→ Required work
Starting from the line containing "Papads, Pickles, Sambal & Chutney (102, 831)", give again every line through the end of the entries, word for word. Pictures stay out of the copy.

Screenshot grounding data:
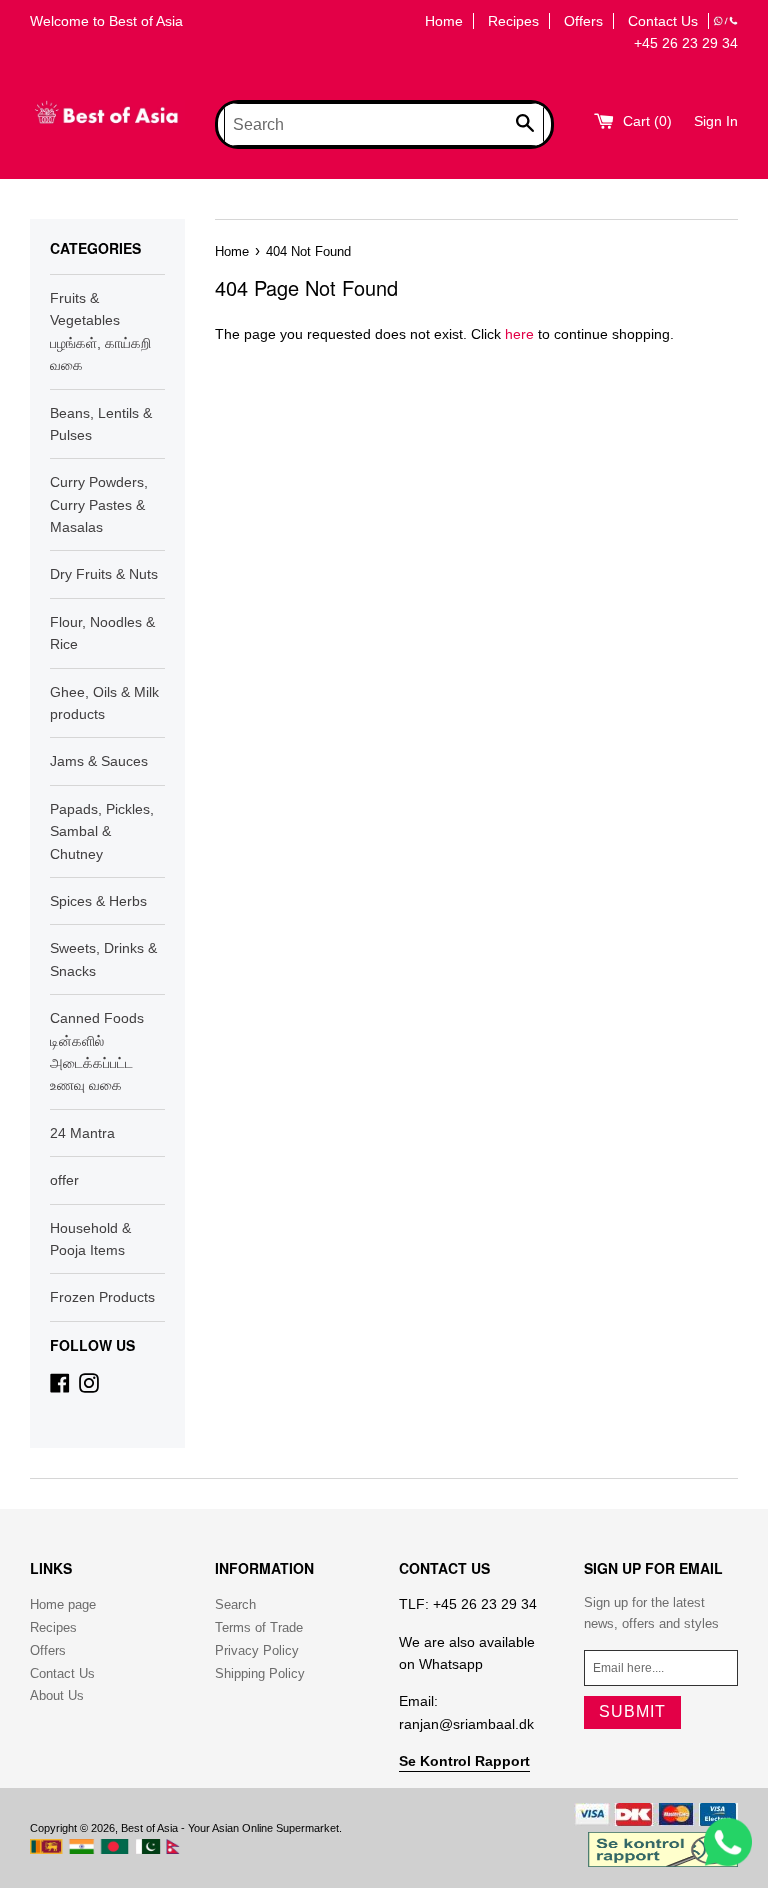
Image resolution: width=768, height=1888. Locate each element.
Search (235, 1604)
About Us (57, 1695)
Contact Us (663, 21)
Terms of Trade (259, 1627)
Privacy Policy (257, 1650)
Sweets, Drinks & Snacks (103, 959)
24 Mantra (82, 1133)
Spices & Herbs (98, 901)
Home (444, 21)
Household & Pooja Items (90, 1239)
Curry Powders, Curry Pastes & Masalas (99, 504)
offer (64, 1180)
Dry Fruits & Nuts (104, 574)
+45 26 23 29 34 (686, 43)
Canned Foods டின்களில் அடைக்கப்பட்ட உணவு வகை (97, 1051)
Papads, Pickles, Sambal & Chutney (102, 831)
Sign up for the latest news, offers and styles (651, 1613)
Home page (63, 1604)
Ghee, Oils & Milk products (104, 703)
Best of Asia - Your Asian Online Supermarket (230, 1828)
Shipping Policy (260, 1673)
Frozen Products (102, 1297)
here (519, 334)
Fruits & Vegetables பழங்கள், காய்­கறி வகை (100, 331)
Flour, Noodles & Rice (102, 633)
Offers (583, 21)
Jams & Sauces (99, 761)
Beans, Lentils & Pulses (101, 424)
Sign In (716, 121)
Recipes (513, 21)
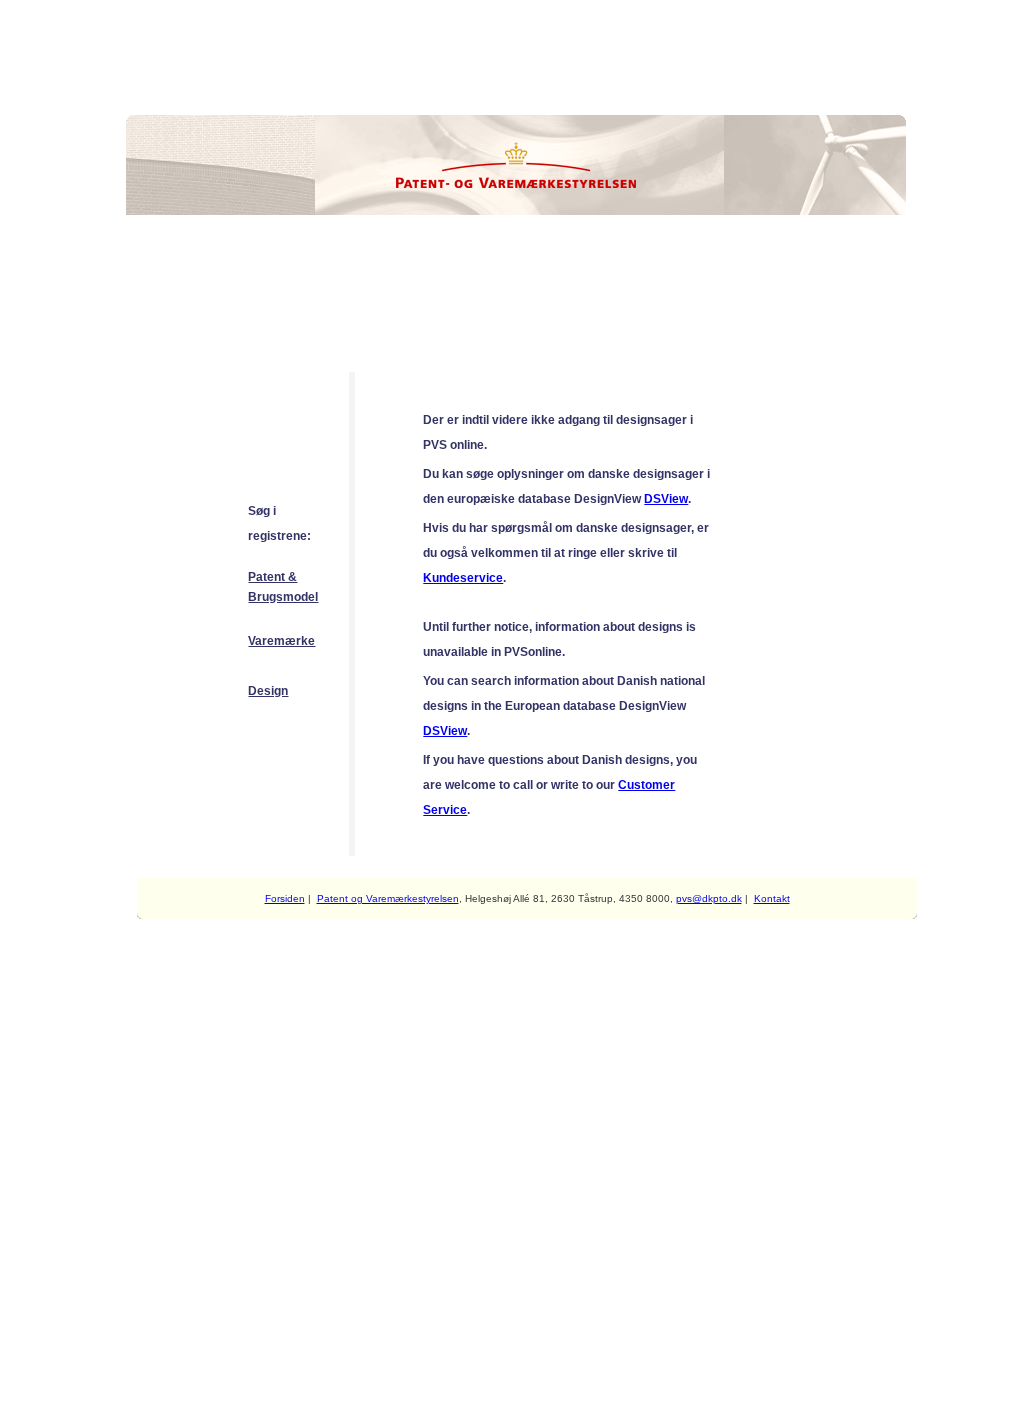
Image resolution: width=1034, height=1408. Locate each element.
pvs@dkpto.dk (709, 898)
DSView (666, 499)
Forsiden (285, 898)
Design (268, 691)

→ Result
Papads, Pickles, Sambal & Chutney (102, 831)
Sign up for the latest news, offers and styles (651, 1613)
Home page (63, 1604)
Ghee, Oils & Milk products (104, 703)
Best of Asia - Your Asian Online Supermarket (230, 1828)
Shipping Policy (260, 1673)
Frozen Products (102, 1297)
here (519, 334)
Fruits & Vegetables பழங்கள், காய்­கறி வகை (100, 331)
Flour, Noodles & Rice (102, 633)
Offers (583, 21)
Jams & Sauces (99, 761)
Beans, Lentils & Pulses (101, 424)
Sign In (716, 121)
Recipes (513, 21)
Image resolution: width=1034, height=1408. Locate each element.
pvs@dkpto.dk (709, 898)
DSView (666, 499)
Forsiden (285, 898)
Design (268, 691)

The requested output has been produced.